━━ Study text ━━

Peripheral Immune Cell Counts and Advanced Imaging as Biomarkers of Stroke Outcome.

INTRODUCTION: Circulating neutrophil and lymphocyte levels may be modifiable outcome predictors of ischemic stroke. We sought to compare these immune cell parameters with advanced imaging assessment and the 90-day clinical outcome.
METHODS: We used a retrospectively collected cohort of consecutive ischemic stroke patients presenting within 4.5 h of symptom onset who had acute CT perfusion and routine blood collection before treatment with intravenous thrombolysis and 24-hour MRI scanning at the John Hunter Hospital. Full blood counts were performed acutely at 24 h and 7 days. Patient outcomes were assed at 90 days after stroke with the modified Rankin Scale (mRS).
RESULTS: Overall, 142 patients were assessed during the study period. Patients with a poor outcome (mRS 3-6) had increased neutrophils (44% increase, p = 0.016), decreased lymphocytes (7% decrease, p = 0.491) and an increased lymphocyte-to-neutrophil ratio (196% increase, p < 0.001). Patients with good outcomes (mRS 0-2) did not have significant changes in their full blood counts. There was no relationship between the neutrophil count at 24 h and penumbral volume (r2 = 0.217, p = 0.212), reperfusion (r2 = 0.111, p = 0.085), or core growth (r2 = 0.297, p = 0.107). A backward multivariate analysis containing the 24-hour core volume and 24-hour neutrophil count was strongly related to the 3-month outcome (r2 = 0.477, area under the curve = 0.902, p < 0.001).
CONCLUSIONS: Peripheral neutrophils have potential as a biomarker of outcome when used in conjunction with advanced imaging. Peripherally measured neutrophil counts change significantly over time after stroke and may be potential targets for immunomodulatory therapy in patients with a severe stroke or a large infarct volume.

━━━
━━ Supplied data ━━

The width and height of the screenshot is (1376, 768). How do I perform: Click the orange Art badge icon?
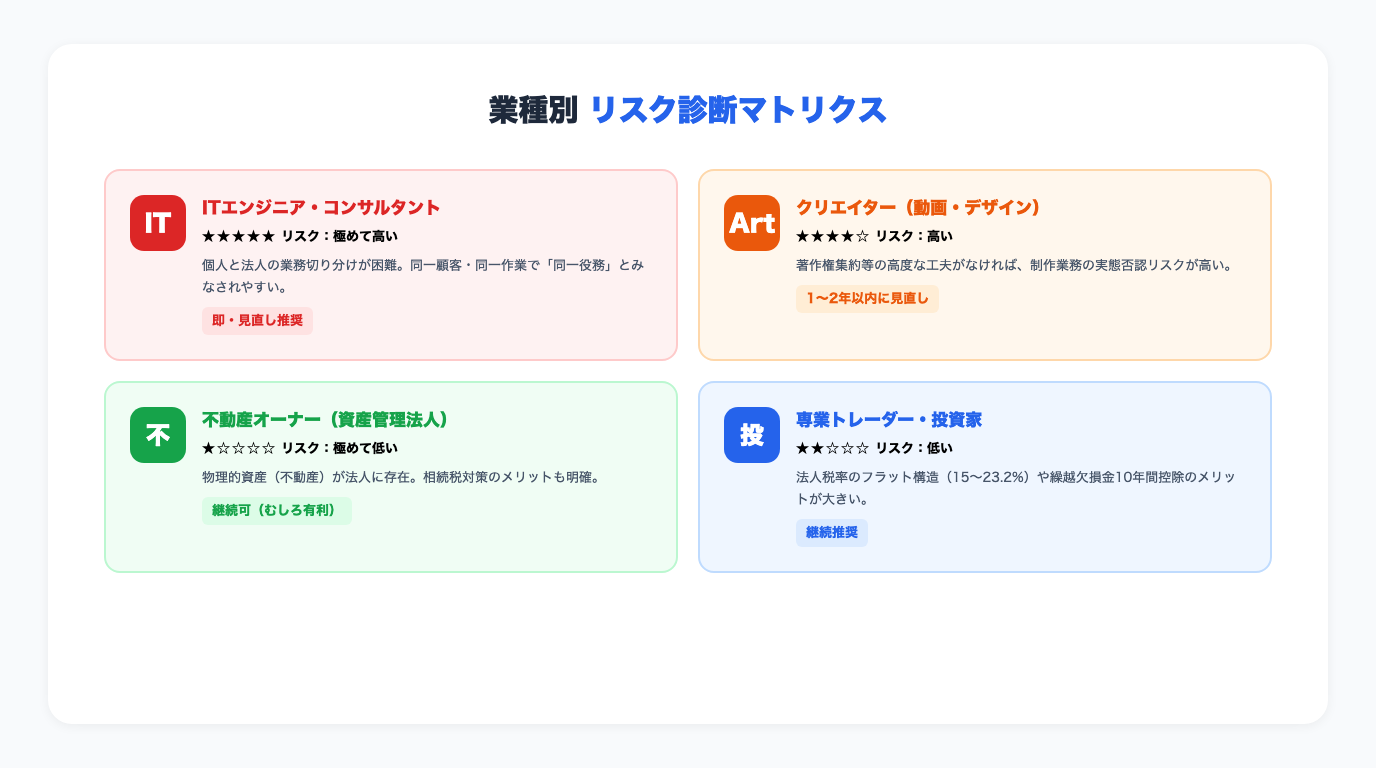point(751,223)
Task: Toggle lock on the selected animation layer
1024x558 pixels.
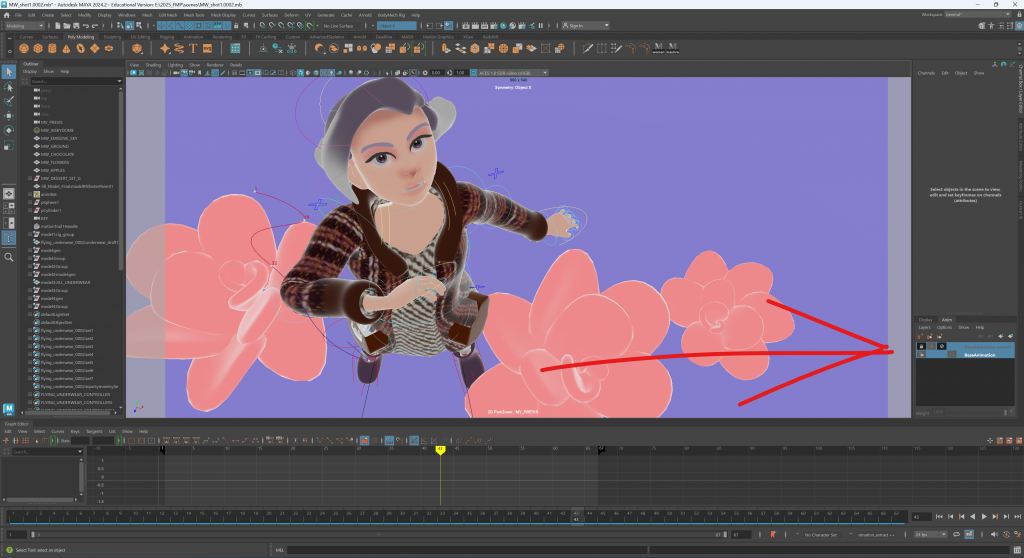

━━━
━━ Supplied data ━━

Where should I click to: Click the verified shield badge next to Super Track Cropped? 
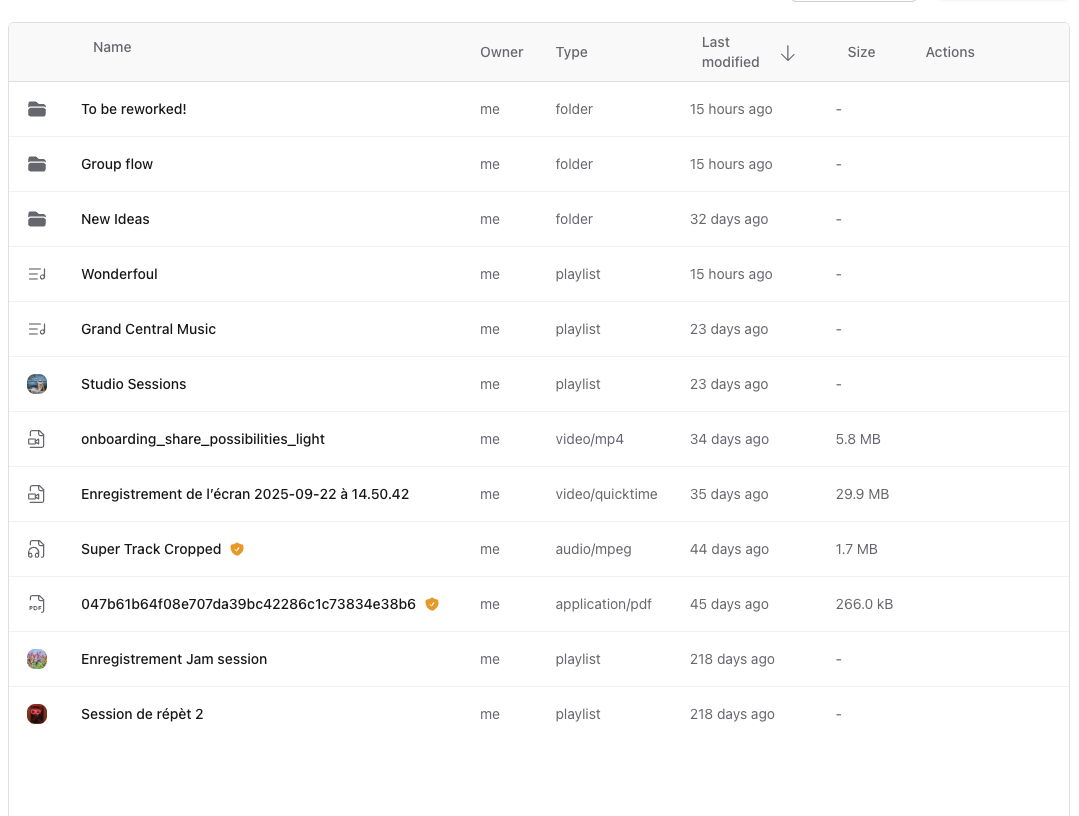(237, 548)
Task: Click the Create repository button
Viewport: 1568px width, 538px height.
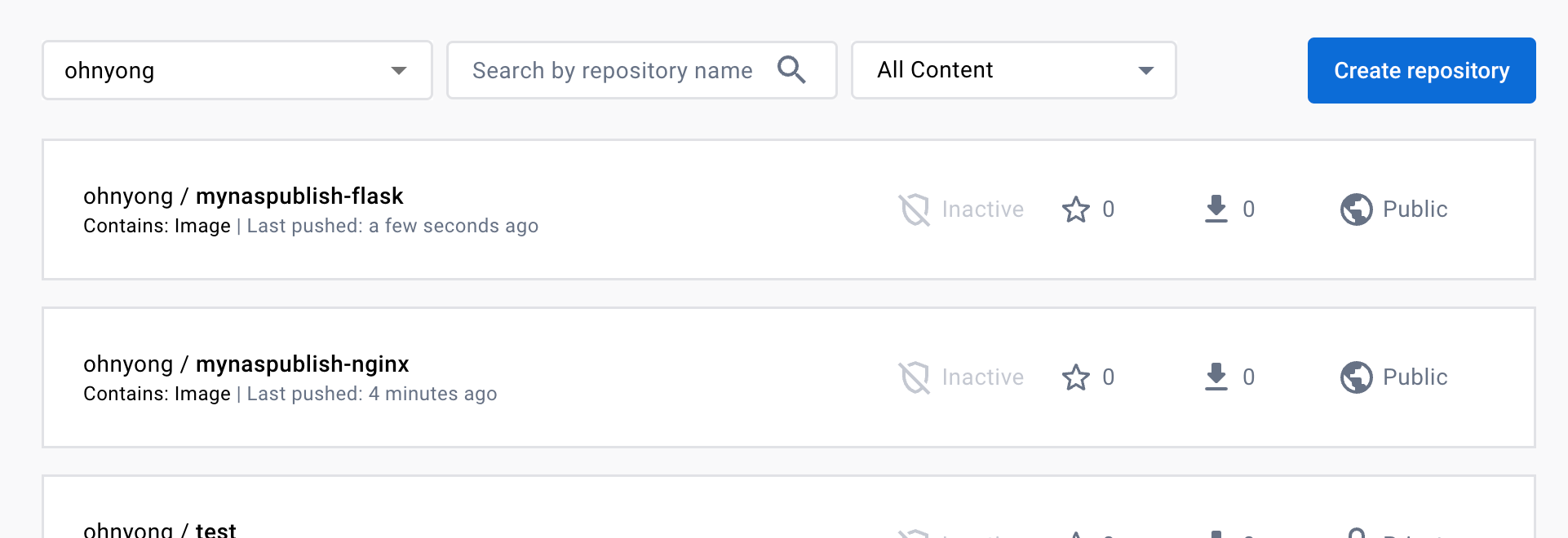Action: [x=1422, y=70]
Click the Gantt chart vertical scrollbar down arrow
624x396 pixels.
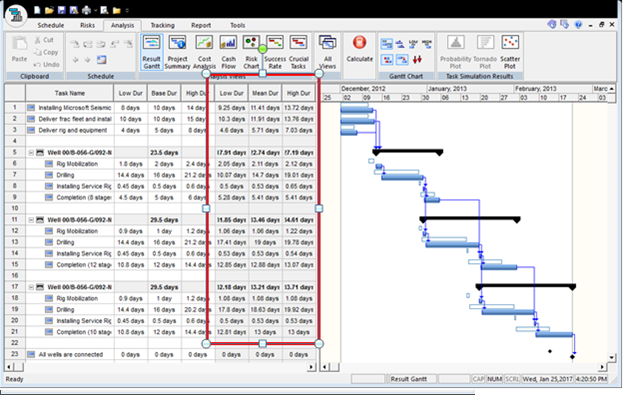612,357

━━━

▸ Exercise instructions:
1 - Reproduce word for word the portion of the stroke abstract starting with "Peripheral Immune Cell" and going on through "Rankin Scale (mRS).".
2 - According to the stroke abstract, at which hospital was the patient cohort collected?
3 - Condense the paragraph of the stroke abstract that begins "CONCLUSIONS: Peripheral neutrophils" into a shorter version that retains its main facts.
The records form separate material, distinct from the stroke abstract.

▸ Task answers:
1 -
Peripheral Immune Cell Counts and Advanced Imaging as Biomarkers of Stroke Outcome.

INTRODUCTION: Circulating neutrophil and lymphocyte levels may be modifiable outcome predictors of ischemic stroke. We sought to compare these immune cell parameters with advanced imaging assessment and the 90-day clinical outcome.
METHODS: We used a retrospectively collected cohort of consecutive ischemic stroke patients presenting within 4.5 h of symptom onset who had acute CT perfusion and routine blood collection before treatment with intravenous thrombolysis and 24-hour MRI scanning at the John Hunter Hospital. Full blood counts were performed acutely at 24 h and 7 days. Patient outcomes were assed at 90 days after stroke with the modified Rankin Scale (mRS).

2 - The John Hunter Hospital.

3 - Used together with advanced imaging, peripheral neutrophils could serve as an outcome biomarker. Their counts change significantly over time after stroke and may be targets for immunomodulatory therapy in patients with a severe stroke or a large infarct volume.